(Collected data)
■ ■ ■

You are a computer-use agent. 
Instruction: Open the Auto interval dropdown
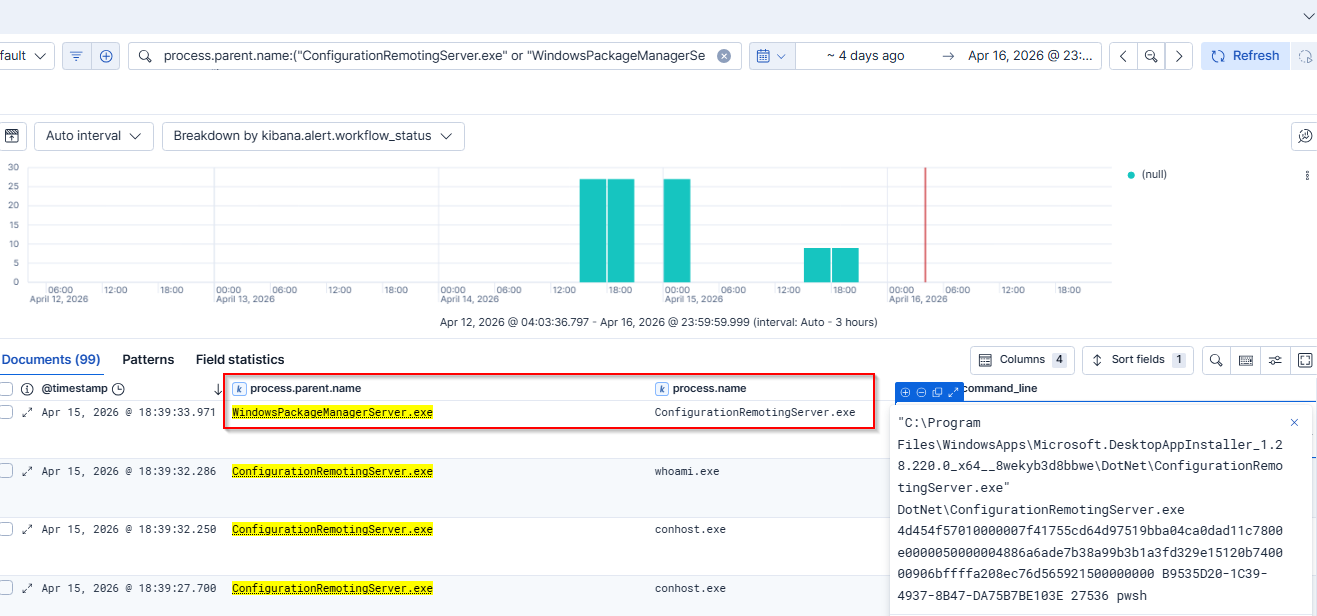pos(93,136)
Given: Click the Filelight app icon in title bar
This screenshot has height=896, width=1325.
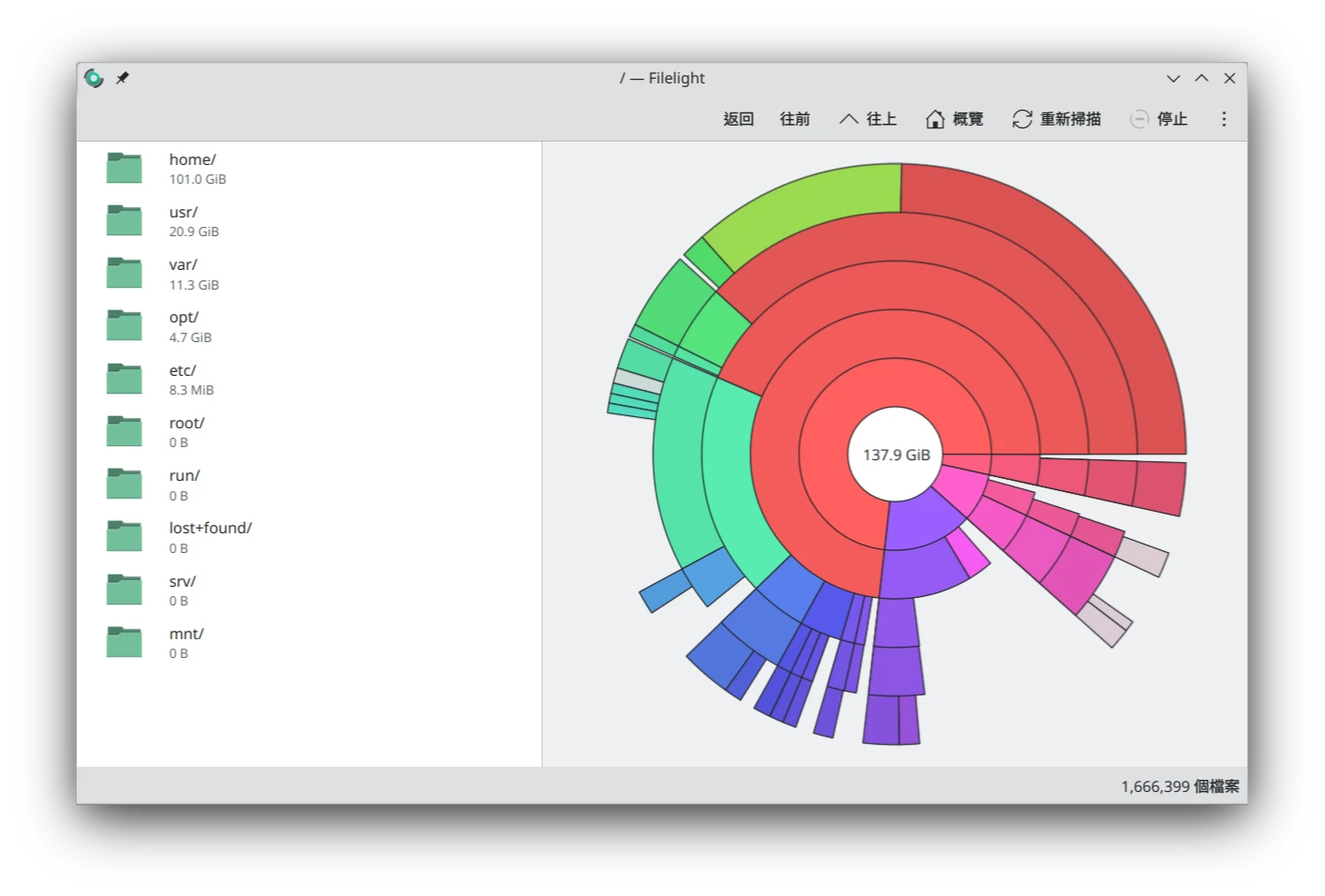Looking at the screenshot, I should point(94,79).
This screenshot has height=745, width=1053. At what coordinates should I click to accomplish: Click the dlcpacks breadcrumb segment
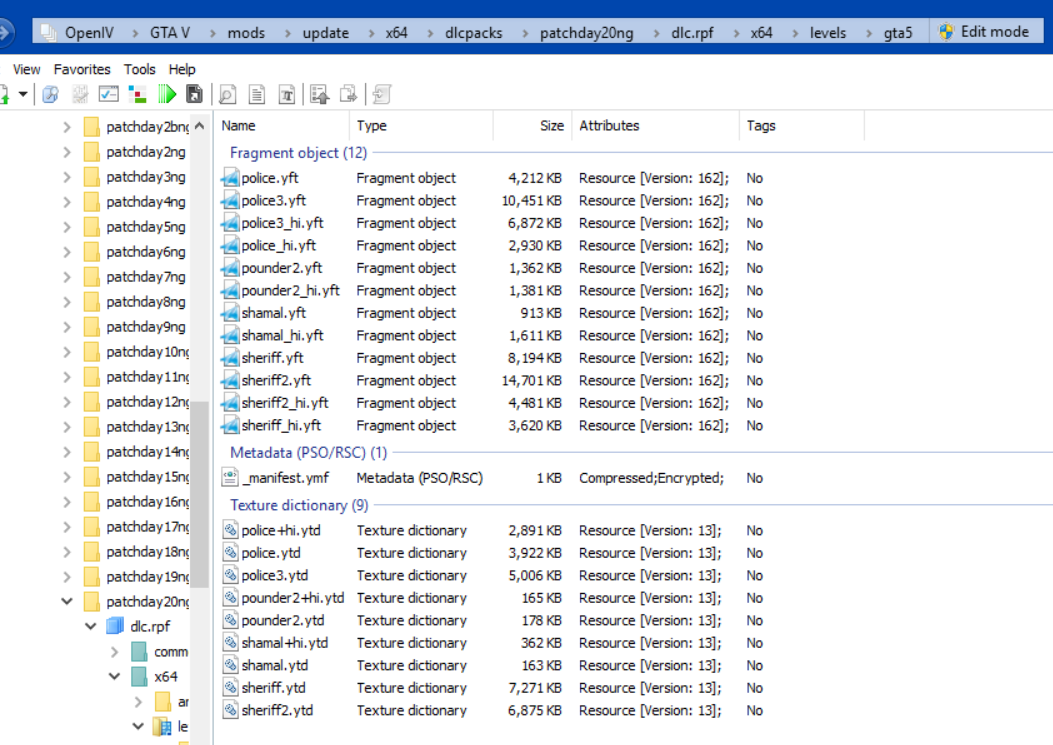point(474,33)
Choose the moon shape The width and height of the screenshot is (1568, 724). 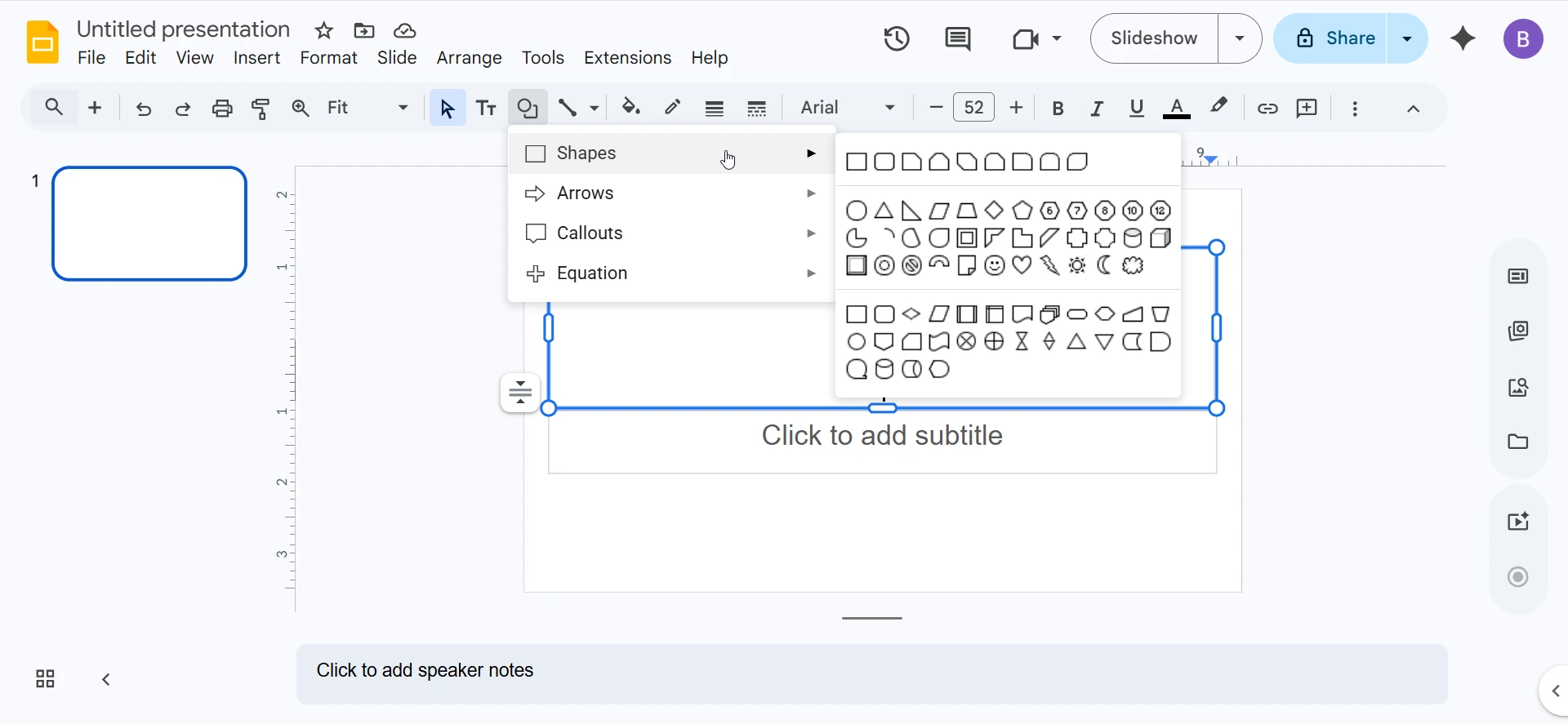[1104, 265]
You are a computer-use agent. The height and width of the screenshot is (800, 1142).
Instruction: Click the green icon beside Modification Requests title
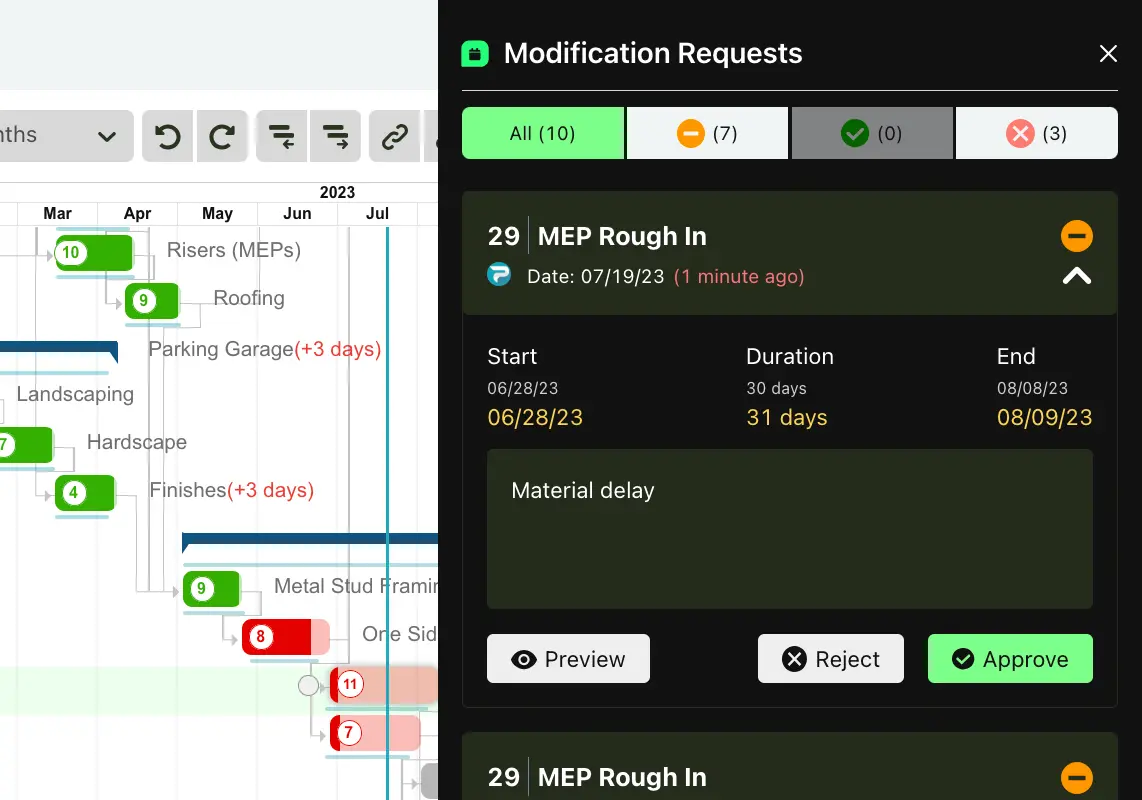(x=474, y=53)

■ ■ ■

• What the task requires: Lines from the one holding "Instruction: Click the" down to the last line of the entries above must be retyped exactly, inclusive of both, with no pictures and nothing else.

• Answer for the task:
Instruction: Click the green icon beside Modification Requests title
(x=474, y=53)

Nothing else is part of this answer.